Dyes that are invisible to the naked eye but detectable when exposed to radiation outside the visible wavelength range (such as ultraviolet or infrared radiation), such as dansyl-lysine, N-(2-aminoethyl)-4-amino-3,6-disulfo-1,8-dinaphthalimide dipotassium salt, N-(2-aminopentyl)-4-amino-3,6-disulfo-1,8-dinaphthalimide dipotassium salt, Cascade Blue ethylenediamine trisodium salt (available from Molecular Proes, Inc.), Cascade Blue cadaverine trisodium salt (available from Molecular Proes, Inc.), bisdiazinyl derivatives of 4,4′-diaminostilbene-2,2′-disulfonic acid, amide derivatives of 4,4′-diaminostilbene-2,2′-disulfonic acid, phenylurea derivatives of 4,4′-disubstituted stilbene-2,2′-disulfonic acid, mono- or di-naphthyltriazole derivatives of 4,4′-disubstituted stilbene disulfonic acid, derivatives of benzithiazole, derivatives of benzoxazole, derivatives of benzimidazole, derivatives of coumarin, derivatives of pyrazolines containing sulfonic acid groups, 4,4′-bis(triazin-2-ylamino)stilbene-2,2′-disulfonic acids, 2-(stilben-4-yl)naphthotriazoles, 2-(4-phenylstilben-4-yl)benzoxazoles, 4,4-bis(triazo-2-yl)stilbene-2,2′-disulfonic acids, 1,4-bis(styryl)biphenyls, 1,3-diphenyl-2-pyrazolines, bis(benzazol-2-yl) derivatives, 3-phenyl-7-(triazin-2-yl)coumarins, carbostyrils, naphthalimides, 3,7-diaminodibenzothiophen-2,8-disulfonic acid-5,5-dioxide, other commercially available materials, such as C.I. Fluorescent Brightener No. 28 (C.I. 40622), the fluorescent series Leucophor B-302, BMB (C.I. 290), BCR, BS, and the like (available from Leucophor), and the like, are also suitable.
In addition, the liquid toners and developers of the present invention can include one or more fluorescent colorants, which can be pigments, dyes, or a mixture of pigments and dyes. For example, suitable fluorescent pigment concentrates are disclosed in U.S. Pat. No. 4,911,830, the entire disclosure of which is incorporated herein by reference, and suitable fluorescent colorants are disclosed in U.S. Pat. No. 4,243,694, the entire disclosure of which is incorporated herein by reference.

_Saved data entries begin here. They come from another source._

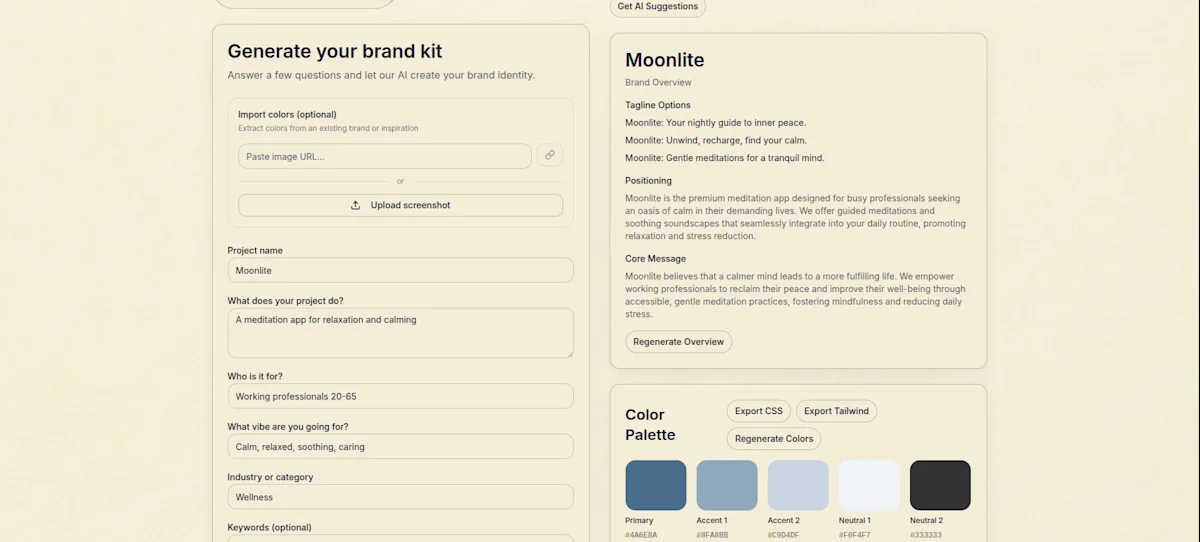Choose the Neutral 2 dark swatch
1200x542 pixels.
[x=940, y=485]
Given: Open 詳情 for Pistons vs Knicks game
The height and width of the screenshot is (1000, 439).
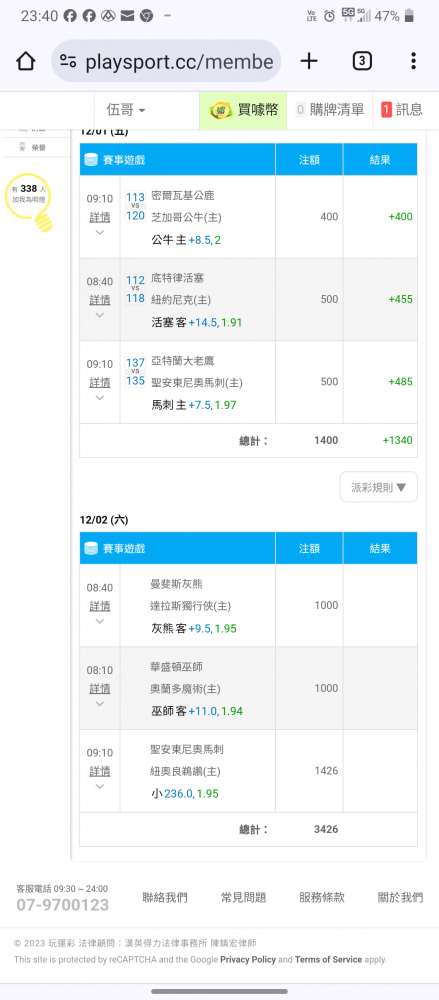Looking at the screenshot, I should coord(100,300).
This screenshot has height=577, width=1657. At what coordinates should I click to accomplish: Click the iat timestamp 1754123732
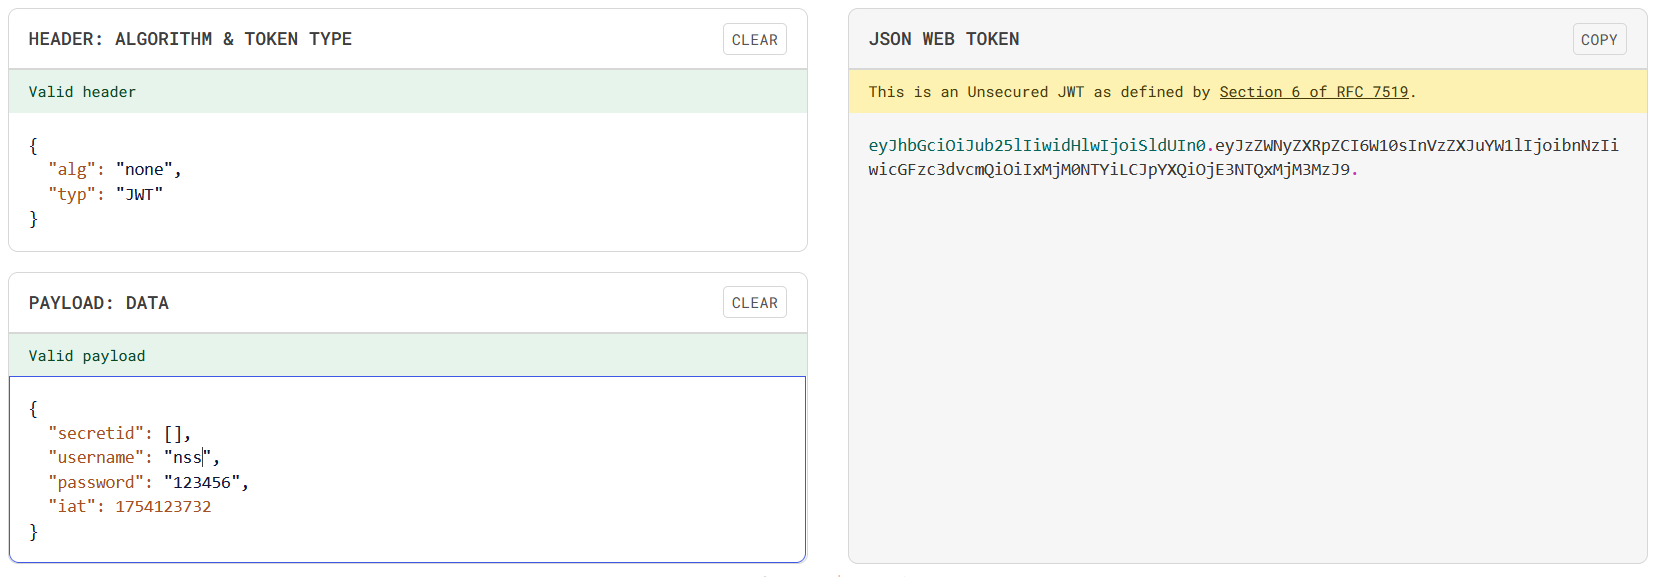(x=163, y=507)
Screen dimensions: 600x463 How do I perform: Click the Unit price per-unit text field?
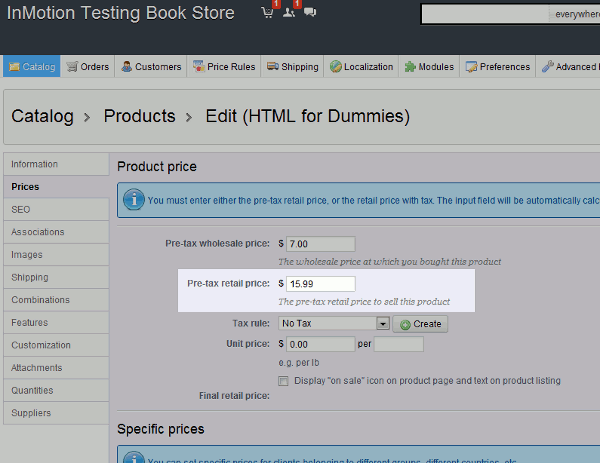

Suitable inorganic fluorescent pigments can be prepared, for example, by adding trace amounts of activating agents such as copper, silver and manganese to high purity sulfides of heavy metals or alkaline earth metals such as zinc sulfide, which are used as raw materials, and calcining them at a high temperature. Suitable organic fluorescent pigments can be prepared, for example, by dissolving fluorescent dyes in the vehicles of synthetic resins or ones prepared by dyeing the dispersed matters of fine resin particles obtained by emulsion polymerization or suspension polymerization with fluorescent dyes. The synthetic resins can include, but are not limited to, vinyl chloride resins, alkid resins and acrylic resins, and the fluorescent dyes include, but are not limited to, C.I. acid yellow 7, C.I. basic red I and the like.
Although not limited thereto, suitable fluorescent dyes include, but are not limited to, those belonging to the dye families known as rhodamines, fluoresciens, coumarins, napthalimides, benzoxanthenes, acridines, azos, and the like. Suitable fluorescent dyes include, for example, Basic Yellow 40, Basic Red 1, Basic Violet 11, Basic Violet 10, Basic Violet 16, Acid Yellow 73, Acid Yellow 184, Acid Red 50, Acid Red 52, Solvent Yellow 44, Solvent Yellow 131, Solvent Yellow 85, Solvent Yellow 135, solvent Yellow 43, Solvent Yellow 160 and Fluorescent Brightner 61. Suitable fluorescent pigments include, but are not limited to, those available from Day-Glo Color Corp. of Cleveland, Ohio, such as aurora pink T-11 and GT-11, neon red T-12, rocket red T-13 or GT-13, fire orange T-14 or GT-14N, blaze orange T-15 or GT-15N, arc yellow T-16, saturn yellow T-17N, corona magenta GT-21 and GT-17N, and the like.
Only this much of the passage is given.